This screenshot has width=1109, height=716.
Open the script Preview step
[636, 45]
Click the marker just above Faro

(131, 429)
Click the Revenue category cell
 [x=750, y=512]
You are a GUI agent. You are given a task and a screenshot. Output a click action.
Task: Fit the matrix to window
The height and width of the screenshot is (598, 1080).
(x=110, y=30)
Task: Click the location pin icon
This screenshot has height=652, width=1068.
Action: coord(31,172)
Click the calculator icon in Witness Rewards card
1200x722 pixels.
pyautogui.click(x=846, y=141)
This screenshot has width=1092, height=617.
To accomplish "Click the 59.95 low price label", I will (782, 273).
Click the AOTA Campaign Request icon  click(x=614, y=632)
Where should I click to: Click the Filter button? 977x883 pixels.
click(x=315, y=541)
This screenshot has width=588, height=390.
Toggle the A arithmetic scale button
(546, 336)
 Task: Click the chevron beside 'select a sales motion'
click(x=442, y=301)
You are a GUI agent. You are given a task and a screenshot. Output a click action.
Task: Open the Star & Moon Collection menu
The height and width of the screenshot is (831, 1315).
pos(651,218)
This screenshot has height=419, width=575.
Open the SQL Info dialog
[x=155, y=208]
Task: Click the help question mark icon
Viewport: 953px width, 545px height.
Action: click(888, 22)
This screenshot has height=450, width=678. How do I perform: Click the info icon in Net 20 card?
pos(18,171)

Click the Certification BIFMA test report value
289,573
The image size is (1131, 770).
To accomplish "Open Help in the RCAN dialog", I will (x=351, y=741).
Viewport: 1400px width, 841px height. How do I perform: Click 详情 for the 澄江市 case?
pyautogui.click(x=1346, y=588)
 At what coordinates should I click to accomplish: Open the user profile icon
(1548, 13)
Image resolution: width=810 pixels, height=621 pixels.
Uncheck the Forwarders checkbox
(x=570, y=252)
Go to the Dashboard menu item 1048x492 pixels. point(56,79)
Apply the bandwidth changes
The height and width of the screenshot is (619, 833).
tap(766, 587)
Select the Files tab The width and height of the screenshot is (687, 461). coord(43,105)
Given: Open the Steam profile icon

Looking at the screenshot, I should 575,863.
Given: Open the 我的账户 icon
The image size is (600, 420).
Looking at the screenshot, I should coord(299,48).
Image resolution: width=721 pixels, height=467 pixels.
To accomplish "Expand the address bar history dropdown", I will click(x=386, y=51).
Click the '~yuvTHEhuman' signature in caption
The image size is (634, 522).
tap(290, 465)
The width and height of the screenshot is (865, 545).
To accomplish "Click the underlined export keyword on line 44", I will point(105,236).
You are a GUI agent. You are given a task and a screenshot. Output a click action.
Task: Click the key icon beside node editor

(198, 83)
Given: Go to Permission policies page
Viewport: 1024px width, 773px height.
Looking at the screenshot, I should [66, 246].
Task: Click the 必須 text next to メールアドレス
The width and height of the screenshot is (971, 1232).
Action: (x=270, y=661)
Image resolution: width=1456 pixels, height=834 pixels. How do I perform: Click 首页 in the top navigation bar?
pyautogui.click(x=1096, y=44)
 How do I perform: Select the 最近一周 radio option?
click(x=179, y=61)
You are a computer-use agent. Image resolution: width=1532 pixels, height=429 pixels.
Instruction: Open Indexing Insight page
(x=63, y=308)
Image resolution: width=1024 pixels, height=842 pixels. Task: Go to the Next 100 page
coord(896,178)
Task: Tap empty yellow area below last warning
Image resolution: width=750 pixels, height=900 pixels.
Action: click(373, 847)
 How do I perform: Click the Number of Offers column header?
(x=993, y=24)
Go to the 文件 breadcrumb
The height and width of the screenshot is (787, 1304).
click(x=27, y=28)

==============================

The records above need to be retyped in full, exactly as given.

This screenshot has width=1109, height=716.
Open the script Preview step
[636, 45]
Click the marker just above Faro

(131, 429)
Click the Revenue category cell
 [x=750, y=512]
You are a GUI agent. You are given a task and a screenshot. Output a click action.
Task: Fit the matrix to window
The height and width of the screenshot is (598, 1080).
(x=110, y=30)
Task: Click the location pin icon
This screenshot has height=652, width=1068.
Action: coord(31,172)
Click the calculator icon in Witness Rewards card
1200x722 pixels.
pyautogui.click(x=846, y=141)
This screenshot has width=1092, height=617.
To accomplish "Click the 59.95 low price label", I will (782, 273).
Click the AOTA Campaign Request icon  click(x=614, y=632)
Where should I click to: Click the Filter button? 977x883 pixels.
click(x=315, y=541)
This screenshot has width=588, height=390.
Toggle the A arithmetic scale button
(546, 336)
 Task: Click the chevron beside 'select a sales motion'
click(x=442, y=301)
You are a GUI agent. You are given a task and a screenshot. Output a click action.
Task: Open the Star & Moon Collection menu
The height and width of the screenshot is (831, 1315).
pos(651,218)
This screenshot has height=419, width=575.
Open the SQL Info dialog
[x=155, y=208]
Task: Click the help question mark icon
Viewport: 953px width, 545px height.
Action: click(888, 22)
This screenshot has height=450, width=678. How do I perform: Click the info icon in Net 20 card?
pos(18,171)

Click the Certification BIFMA test report value
289,573
The image size is (1131, 770).
To accomplish "Open Help in the RCAN dialog", I will (x=351, y=741).
Viewport: 1400px width, 841px height. How do I perform: Click 详情 for the 澄江市 case?
pyautogui.click(x=1346, y=588)
 At what coordinates should I click to accomplish: Open the user profile icon
(1548, 13)
Image resolution: width=810 pixels, height=621 pixels.
Uncheck the Forwarders checkbox
(x=570, y=252)
Go to the Dashboard menu item 1048x492 pixels. point(56,79)
Apply the bandwidth changes
The height and width of the screenshot is (619, 833).
tap(766, 587)
Select the Files tab The width and height of the screenshot is (687, 461). coord(43,105)
Given: Open the Steam profile icon

Looking at the screenshot, I should 575,863.
Given: Open the 我的账户 icon
The image size is (600, 420).
Looking at the screenshot, I should coord(299,48).
Image resolution: width=721 pixels, height=467 pixels.
To accomplish "Expand the address bar history dropdown", I will click(x=386, y=51).
Click the '~yuvTHEhuman' signature in caption
The image size is (634, 522).
tap(290, 465)
The width and height of the screenshot is (865, 545).
To accomplish "Click the underlined export keyword on line 44", I will point(105,236).
You are a GUI agent. You are given a task and a screenshot. Output a click action.
Task: Click the key icon beside node editor

(198, 83)
Given: Go to Permission policies page
Viewport: 1024px width, 773px height.
Looking at the screenshot, I should [66, 246].
Task: Click the 必須 text next to メールアドレス
The width and height of the screenshot is (971, 1232).
Action: (x=270, y=661)
Image resolution: width=1456 pixels, height=834 pixels. How do I perform: Click 首页 in the top navigation bar?
pyautogui.click(x=1096, y=44)
 How do I perform: Select the 最近一周 radio option?
click(x=179, y=61)
You are a computer-use agent. Image resolution: width=1532 pixels, height=429 pixels.
Instruction: Open Indexing Insight page
(x=63, y=308)
Image resolution: width=1024 pixels, height=842 pixels. Task: Go to the Next 100 page
coord(896,178)
Task: Tap empty yellow area below last warning
Image resolution: width=750 pixels, height=900 pixels.
Action: click(373, 847)
 How do I perform: Click the Number of Offers column header?
(x=993, y=24)
Go to the 文件 breadcrumb
The height and width of the screenshot is (787, 1304).
click(x=27, y=28)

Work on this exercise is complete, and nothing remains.